--- WORK INSTRUCTIONS ---
Put the lines below into a Markdown table with the columns Row and Text, one numbered row per line and no blank lines, beginning at the line that has "Where should I" and stopping after the line that has "[x=509, y=407]". Leave the pictures out.

--- LISTING ---
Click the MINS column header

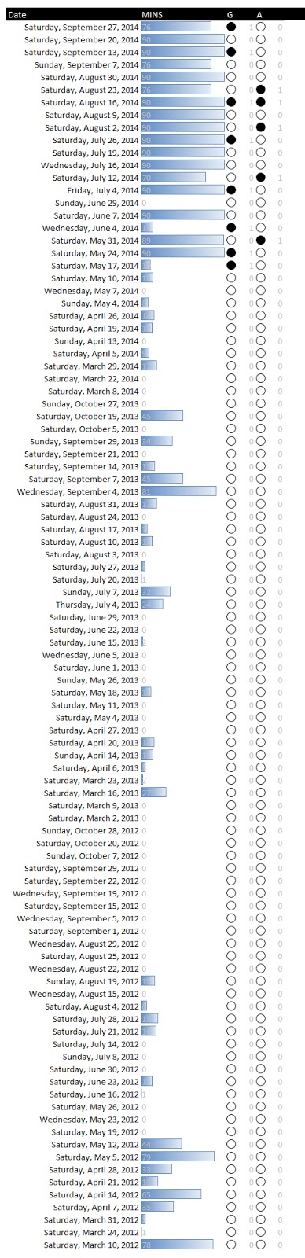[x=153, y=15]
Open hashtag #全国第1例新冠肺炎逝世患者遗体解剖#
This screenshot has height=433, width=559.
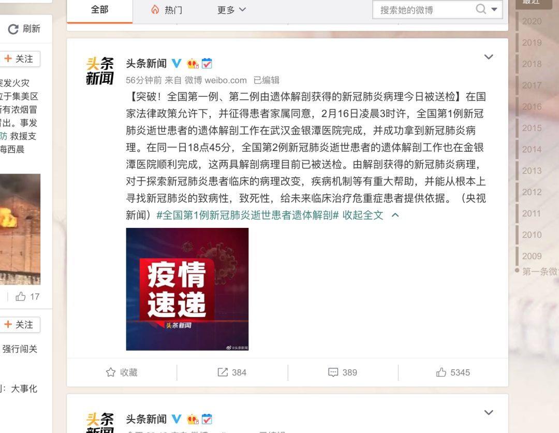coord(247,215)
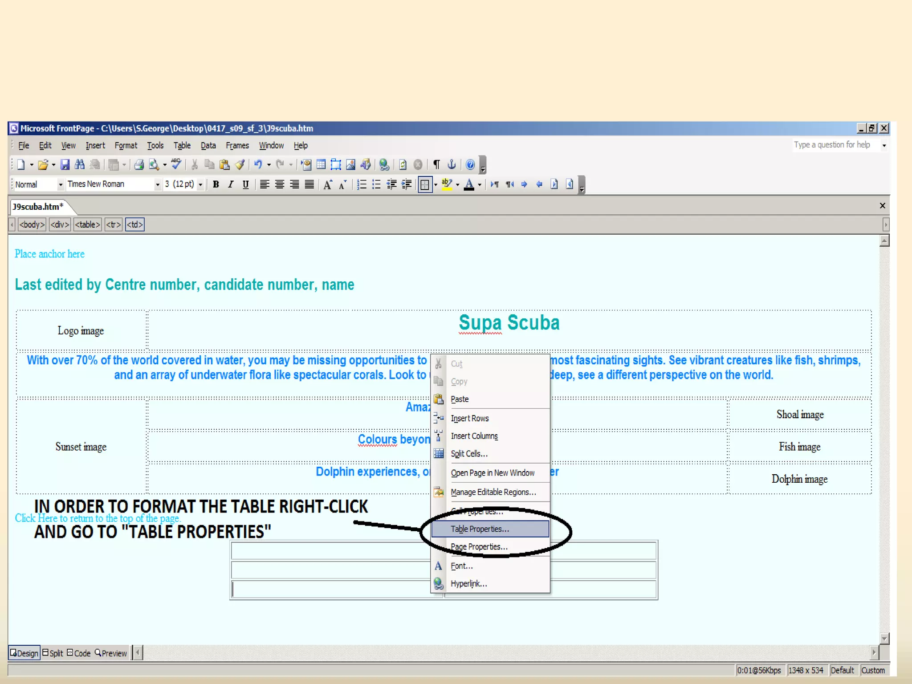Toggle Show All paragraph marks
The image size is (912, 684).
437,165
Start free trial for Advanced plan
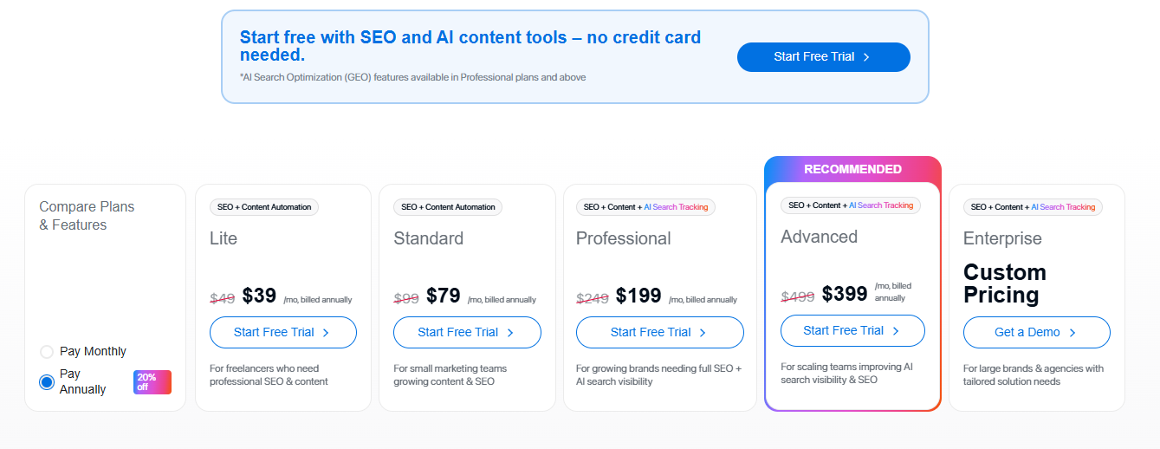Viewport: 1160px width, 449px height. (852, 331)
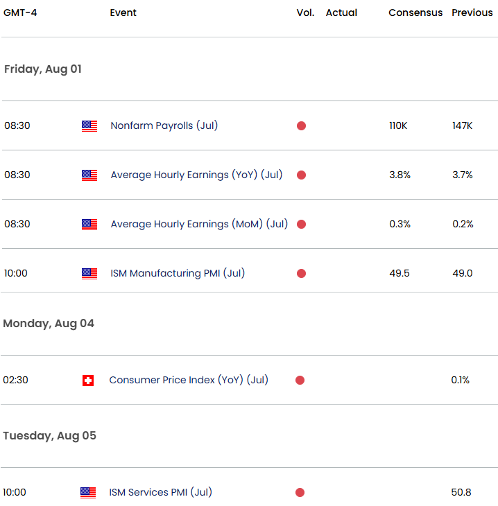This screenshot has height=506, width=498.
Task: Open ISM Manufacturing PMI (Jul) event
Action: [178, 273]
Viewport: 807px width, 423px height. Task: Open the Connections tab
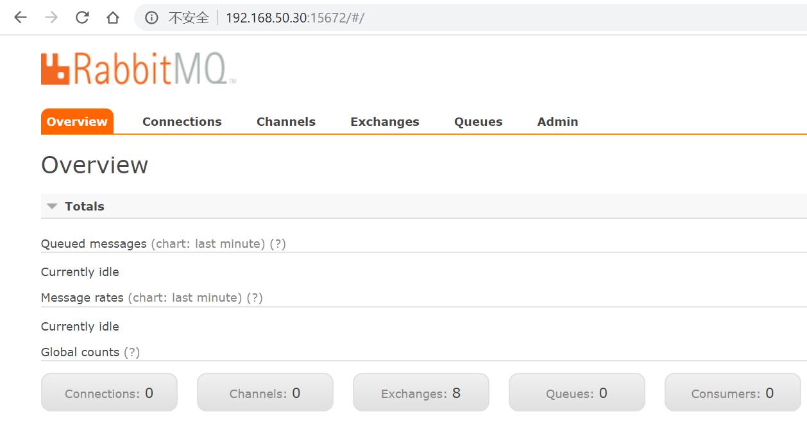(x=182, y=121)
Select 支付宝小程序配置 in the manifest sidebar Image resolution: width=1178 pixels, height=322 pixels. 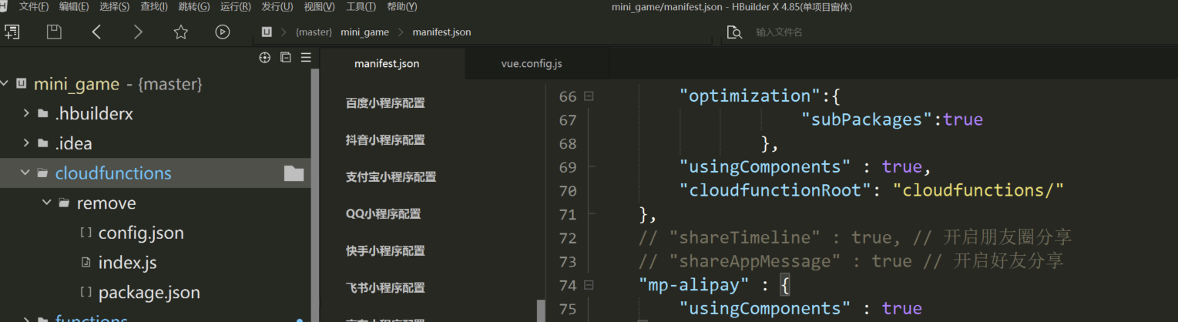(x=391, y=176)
==
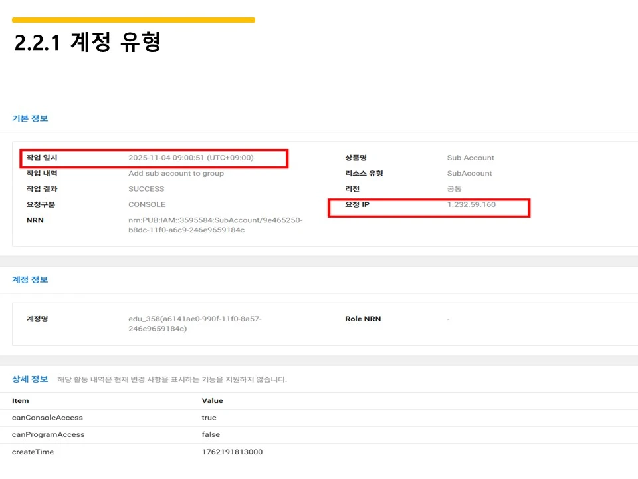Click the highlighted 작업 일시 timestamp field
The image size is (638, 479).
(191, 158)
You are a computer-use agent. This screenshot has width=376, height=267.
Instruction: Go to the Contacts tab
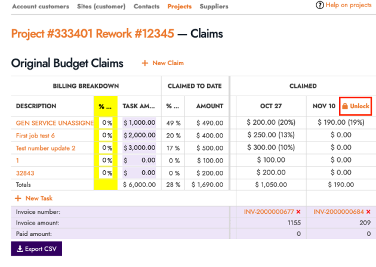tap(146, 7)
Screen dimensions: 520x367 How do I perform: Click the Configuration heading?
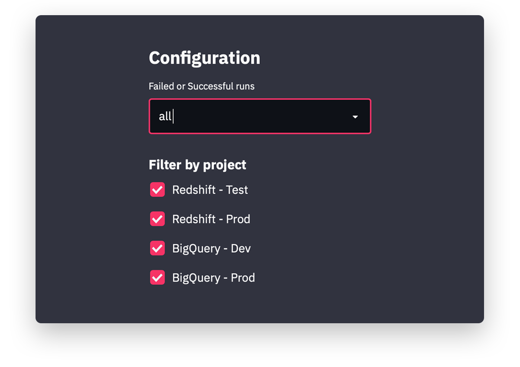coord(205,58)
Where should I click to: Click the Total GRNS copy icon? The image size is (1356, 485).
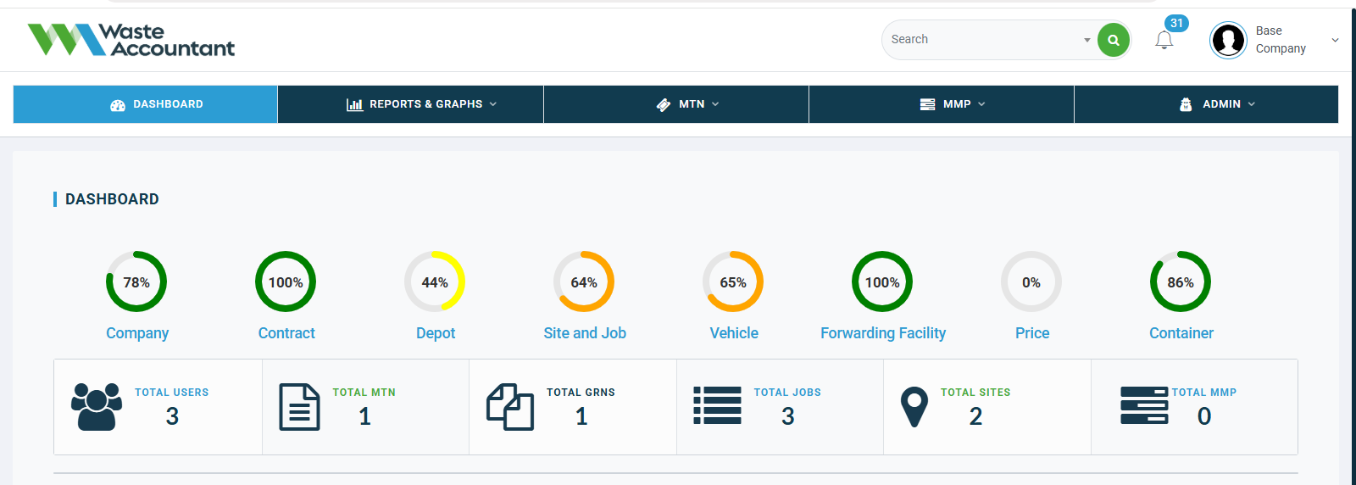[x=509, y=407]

--- SOLVED EXERCISE ---
| Row | Text |
|---|---|
| 1 | Where should I click to: Click the Total GRNS copy icon? The image size is (1356, 485). |
| 2 | [x=509, y=407] |